Be kind to people who yammer on at you about things you don’t care about. Obviously, it’s important to them. Accept their drama, swallow it up, let it go. Don’t put on a frowny face and look miserable.
I’ve learned what people do to you is no reason for you to lash out at others. BE KIND to those who are crabby, or anxious, or distracted. Some day you’ll need kindness and will appreciate it from others. Working at the church I’ve found that even though things aren’t going well for me and I’m feeling sorry for myself, there are other people worse off than I am. I try to offer them whatever kindness I can in the midst of their problems.

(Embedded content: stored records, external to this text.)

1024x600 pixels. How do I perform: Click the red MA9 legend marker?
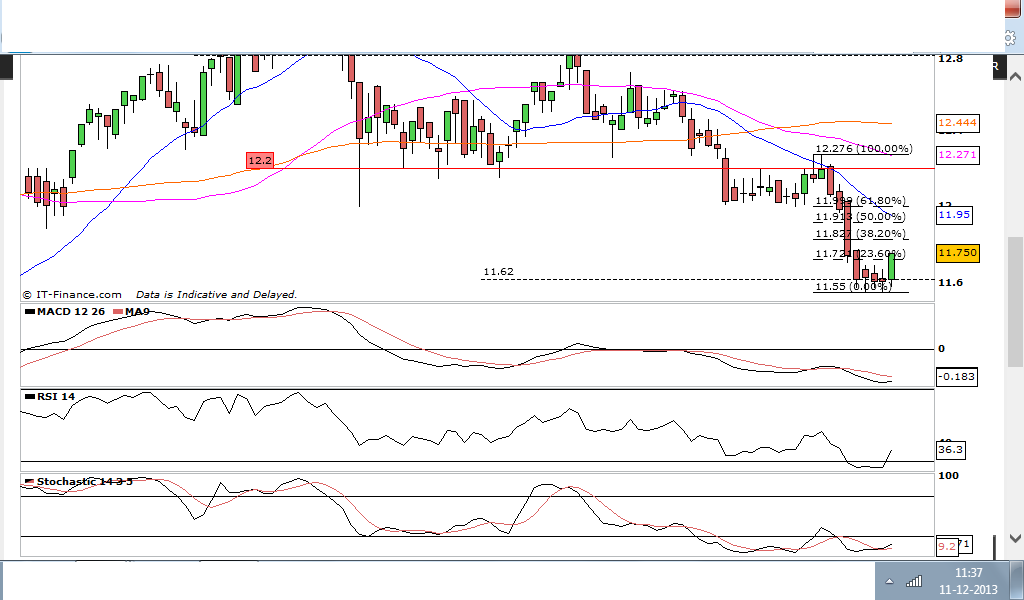118,312
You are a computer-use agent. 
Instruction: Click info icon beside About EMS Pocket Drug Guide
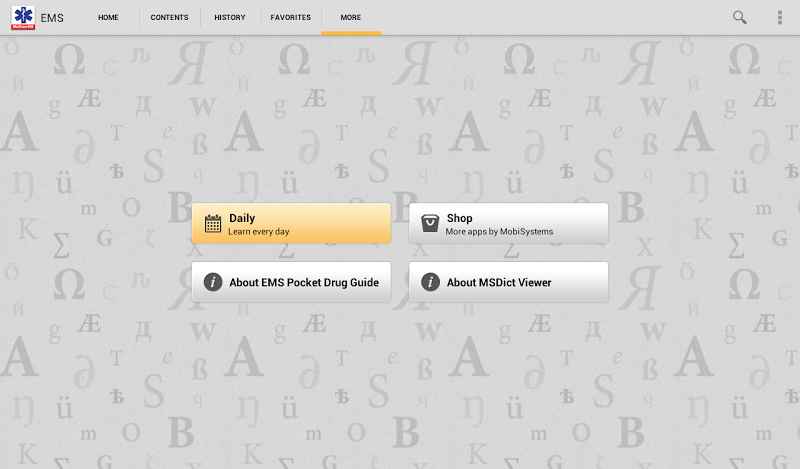click(213, 282)
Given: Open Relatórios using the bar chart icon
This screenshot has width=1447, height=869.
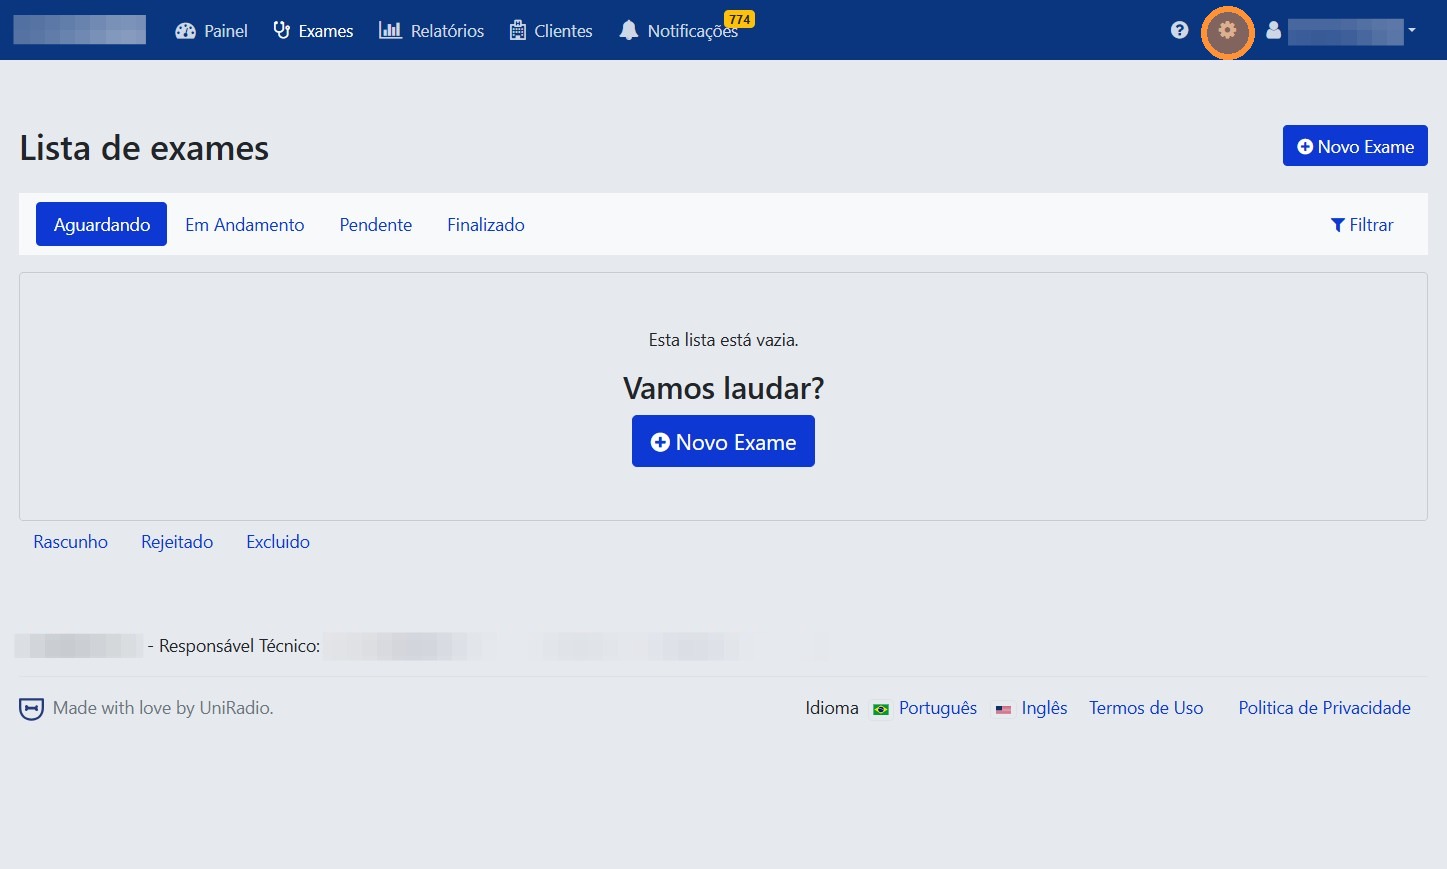Looking at the screenshot, I should [390, 30].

I’m privileged that I’ve had a number of people be kind to me. An old friend who “lent” me money to pay a phone bill (back in the days when “long distance” was expensive) and I was desperate to talk to someone and had no money to do so. A friend who is happy I drive her to Bunco and she always offers to pay for me to play. A church friend who gave me a monetary Christmas gift when I needed it. The friend who cheers for every one of my blog posts in the most encouraging way! Those are physical kindnesses – something tangible. But there are people who give me a smile when I need one, who ask about my mother’s health, who remember my Dad when I post about him on Facebook. These things are more internally kind.
So my first step is to BE KIND to the crabby, traffic-cutter-offer, screaming-child-haver who needs my kindness today. And tomorrow. And all my tomorrows.